Your objective: Transcribe the line holding "Task: Click the" together with every line after it, through the end of the records, exactly and with no pictures.
[Extracted records Boundary: Start]
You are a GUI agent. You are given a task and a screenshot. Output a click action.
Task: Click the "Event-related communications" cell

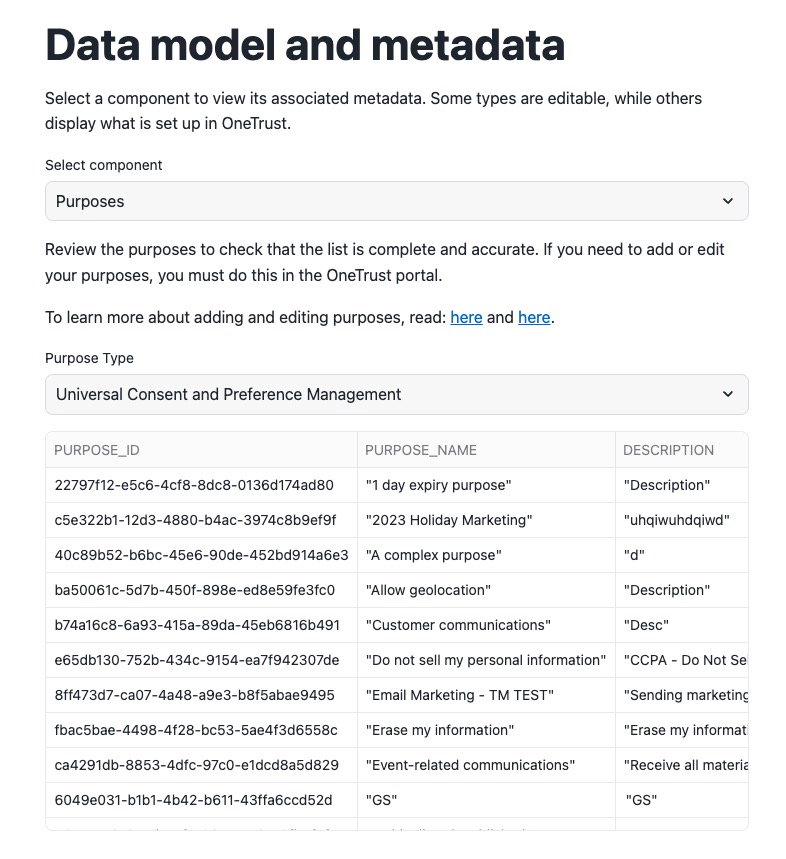471,765
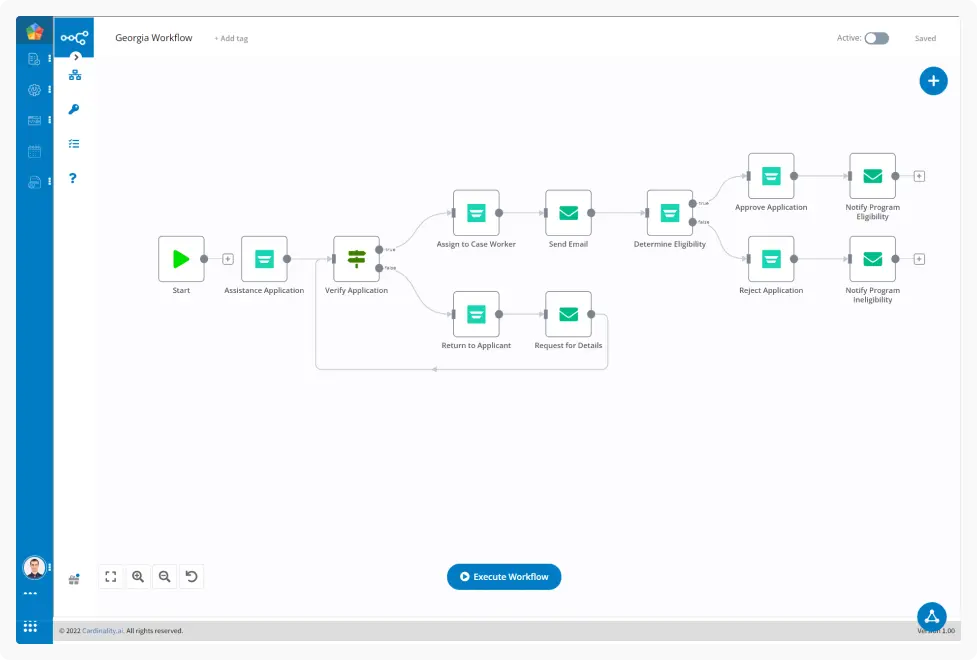The image size is (977, 660).
Task: Toggle the Active workflow switch
Action: click(876, 38)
[Extracted records Boundary: End]
Written solution:
Task: Click the "Event-related communications" cell

471,765
The image size is (977, 660).
Task: Toggle the Active workflow switch
Action: click(876, 38)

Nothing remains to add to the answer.